Dziś na redakcyjną pocztę otrzymaliśmy kolejne zdjęcie mistrzów parkowania. Zdjęcie obrazuje codzienny widok przy Szkole Podstawowej nr 4. Rzeczywiście, to co dzieje się tam około 8 rano przypomina ruch na skrzyżowaniu w Indiach. Nie dość, że dowiezienie dziecka do szkoły to droga przez mękę, to rezygnując z pojazdu i idąc na piechotę wcale nie jest łatwiej.
Rozumiem, że rodzice dbają o swoje dzieci czy też muszą wstawić się do szkoły w jakimś celu, ale my - rodzice małych dzieci będących jeszcze w wózku też dbamy o swoje pociechy np. wychodząc na spacery. Ale jak mam skorzystać ze spaceru, kiedy to samochody stojące na chodniku zabierają tyle miejsca, że ledwo mieści się pojedynczy wózek, a nie wspomnę o wymijaniu się pieszych na nim lub wózka dla bliźniąt. Oczywiście nasze służby widzą, ale nie wiem czy reagują na to - pisał dziś na redakcyjną pocztę Pan Krzysztof.

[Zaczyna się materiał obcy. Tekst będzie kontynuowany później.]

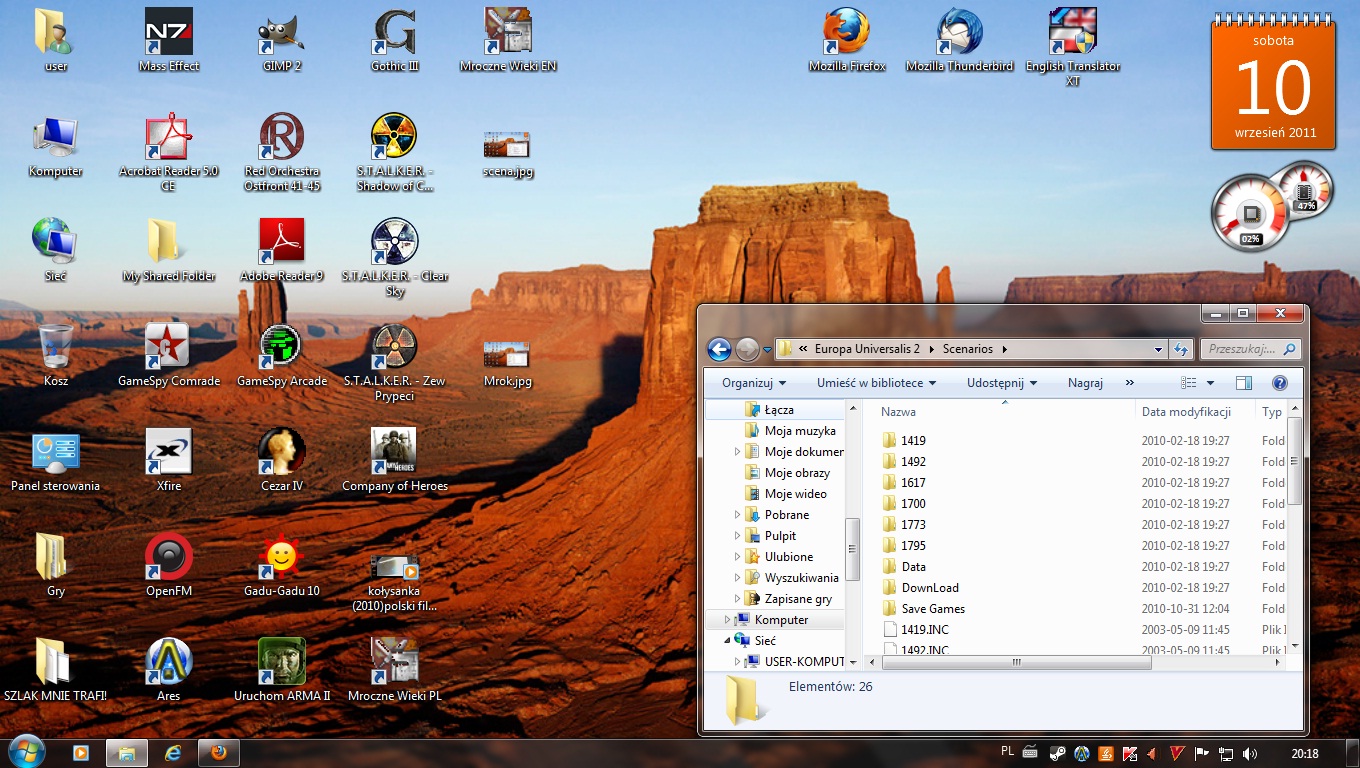Select the Kosz recycle bin icon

Z przepisów jasno wynika, że możemy parkować na chodniku, jeśli na danym odcinku jezdni nie obowiązuje zakaz zatrzymania lub postoju, a szerokość chodnika pozostawionego dla pieszych jest taka, że nie utrudni im ruchu i jest nie mniejsza niż 1,5 m. Niezastosowanie się do tych zasad może odchudzić nasz portfel o 100 zł, a przy nagminnym łamaniu przepisów możemy trafić do sądu.
Niestety mieszkańcy nie zgłaszają nam takich sytuacji. Oczywiście prowadzimy akcję "Bezpieczna droga do szkoły" i realizujemy ją co dzień przy lubanskich placówkach, w tym również przy SP nr 4, jednak centrum działań skierowane jest na bezpieczeństwo dzieci zmierzających do szkoły - mówi Michał Łukjaniec, zastepca komendanta Straży Miejskiej w Lubaniu.
Jak nas poinformowano, straż miejska zwiększy ilość patroli w tym rejonie. Niesforni kierowcy muszą się mieć na baczności, gdyż zintensyfikowane działania miejskich strażników mogą skończyć się mandatem lub wnioskiem o ukaranie do sądu.